[v3,1/3] autobuild-run: initial implementation of check_reproducibility()
diff mbox series

Message ID 20190611123416.11533-1-itsatharva@gmail.com
State Superseded
Headers show
Series
  • [v3,1/3] autobuild-run: initial implementation of check_reproducibility()
Related show

Commit Message

Atharva Lele June 11, 2019, 12:34 p.m. UTC
For reproducible builds, we want to find out if there are any differences
between two builds having the same configuration, and to find the reason behind
them. The diffoscope tool looks inside different types of files to see where the
differences lie.

check_reproducibility() runs diffoscope on two output directories which are
expected in output/images and output/images-1. Since it uses objdump, it needs
to be provided the cross-compile prefix which is derived from the TARGET_CROSS
variable.

Since diffoscope may not be installed, we fall back to cmp for byte-by-byte
comparison. We add diffoscope to list of optional programs to avoid repeated
checking of its presence.

Signed-off-by: Atharva Lele <itsatharva@gmail.com>

---
Changes v2 -> v3:
  - Use file size of reproducible_results to check reproducibility status, rather than
    exit status of cmp or diff (suggested by arnout)
  - Rename results file (diffoscope_output.txt -> reproducible_results) to avoid confusion
  - Change handling of diffoscope output text file using with open()
  - Changed commit message to have all necessary info (suggested by arnout)
  - Removed leftover code from when I was using an exception to handle
    diffoscope presense (thanks to arnout)

Changes v1 -> v2:
  - move diffoscope output to results dir (suggested by arnout)
  - fix make printvars call
  - Add diffoscope to DEFAULT_OPTIONAL_PROGS

Signed-off-by: Atharva Lele <itsatharva@gmail.com>
---
 scripts/autobuild-run | 39 ++++++++++++++++++++++++++++++++++++++-
 1 file changed, 38 insertions(+), 1 deletion(-)

Comments

Yann E. MORIN June 13, 2019, 7:53 p.m. UTC | #1
Atharva, All,

On 2019-06-11 18:04 +0530, Atharva Lele spake thusly:
> For reproducible builds, we want to find out if there are any differences
> between two builds having the same configuration, and to find the reason behind
> them. The diffoscope tool looks inside different types of files to see where the
> differences lie.
> 
> check_reproducibility() runs diffoscope on two output directories which are
> expected in output/images and output/images-1. Since it uses objdump, it needs
> to be provided the cross-compile prefix which is derived from the TARGET_CROSS
> variable.
> 
> Since diffoscope may not be installed, we fall back to cmp for byte-by-byte
> comparison. We add diffoscope to list of optional programs to avoid repeated
> checking of its presence.
> 
> Signed-off-by: Atharva Lele <itsatharva@gmail.com>

Except for two minor coding rules (see below):

Reviewed-by: Yann E. MORIN <yann.morin.1998@free.fr>

However, for the future: it would be wonderfull if we could entice the
diffoscope developers to make it possible to use it directly from
python: diffoscope *is* a python module, after all.
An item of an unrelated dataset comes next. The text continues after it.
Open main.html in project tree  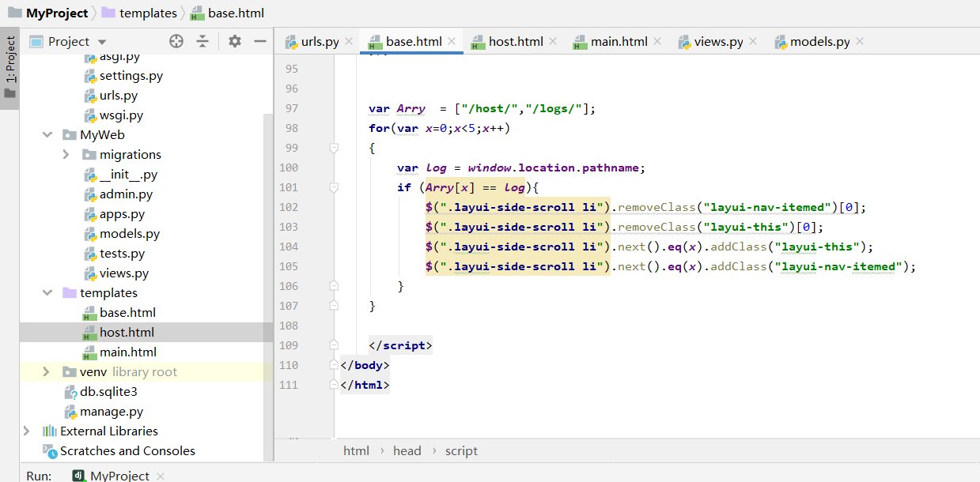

However, it is cutrrently not very amenable at being used as a python
object (yet):

diffoscope.main():
    https://salsa.debian.org/reproducible-builds/diffoscope/blob/master/diffoscope/main.py#L695

which is a glorified wrapper to diffoscope.run_diffoscope():
    https://salsa.debian.org/reproducible-builds/diffoscope/blob/master/diffoscope/main.py#L600

which is itself a further glofied wrapper to diffoscope.compare_root_paths()
and diffoscope.Difference()...

But that's for later.

> ---
> Changes v2 -> v3:
>   - Use file size of reproducible_results to check reproducibility status, rather than
>     exit status of cmp or diff (suggested by arnout)
>   - Rename results file (diffoscope_output.txt -> reproducible_results) to avoid confusion
>   - Change handling of diffoscope output text file using with open()
>   - Changed commit message to have all necessary info (suggested by arnout)
>   - Removed leftover code from when I was using an exception to handle
>     diffoscope presense (thanks to arnout)
> 
> Changes v1 -> v2:
>   - move diffoscope output to results dir (suggested by arnout)
>   - fix make printvars call
>   - Add diffoscope to DEFAULT_OPTIONAL_PROGS
> 
> Signed-off-by: Atharva Lele <itsatharva@gmail.com>
> ---
>  scripts/autobuild-run | 39 ++++++++++++++++++++++++++++++++++++++-
>  1 file changed, 38 insertions(+), 1 deletion(-)
> 
> diff --git a/scripts/autobuild-run b/scripts/autobuild-run
> index 190a254..ba5b337 100755
> --- a/scripts/autobuild-run
> +++ b/scripts/autobuild-run
> @@ -204,7 +204,7 @@ def get_branch():
>  
>  class SystemInfo:
>      DEFAULT_NEEDED_PROGS = ["make", "git", "gcc"]
> -    DEFAULT_OPTIONAL_PROGS = ["bzr", "java", "javac", "jar"]
> +    DEFAULT_OPTIONAL_PROGS = ["bzr", "diffoscope", "java", "javac", "jar"]
>  
>      def __init__(self):
>          self.needed_progs = list(self.__class__.DEFAULT_NEEDED_PROGS)
> @@ -394,6 +394,43 @@ def stop_on_build_hang(monitor_thread_hung_build_flag,
>                  break
>          monitor_thread_stop_flag.wait(30)
>  
> +def check_reproducibility(**kwargs):
> +    """Check reproducibility of builds
> +
> +    Use diffoscope on the built images, if diffoscope is not
> +    installed, fallback to cmp
> +    """
> +
> +    log = kwargs['log']
> +    idir = "instance-%d" % kwargs['instance']
> +    outputdir = os.path.join(idir, "output")
> +    srcdir = os.path.join(idir, "buildroot")
> +    reproducible_results = os.path.join(outputdir, "results", "reproducible_results")
> +    # Using only tar images for now
> +    build_1_image = os.path.join(outputdir, "images-1", "rootfs.tar")
> +    build_2_image = os.path.join(outputdir, "images", "rootfs.tar")
> +
> +    with open(reproducible_results, 'w') as diff:
> +        if kwargs['sysinfo'].has("diffoscope"):
> +            # Prefix to point diffoscope towards cross-tools
> +            prefix = subprocess.check_output(["make", "O=%s" % outputdir, "-C", srcdir, "printvars", "VARS=TARGET_CROSS"])
> +            # Remove TARGET_CROSS= and \n from the string
> +            prefix = prefix[13:-1]
> +            log_write(log, "INFO: running diffoscope on images")
> +            subprocess.call(["diffoscope", build_1_image, build_2_image,
> +                                "--tool-prefix-binutils", prefix], stdout=diff, stderr=log)
> +        else:
> +            log_write(log, "INFO: diffoscope not installed, falling back to cmp")
> +            subprocess.call(["cmp", "-b", "build_1_image", "build_2_image"], stdout=diff, stderr=log)
> +    

They are invisible, but this empty line has 4 spaces.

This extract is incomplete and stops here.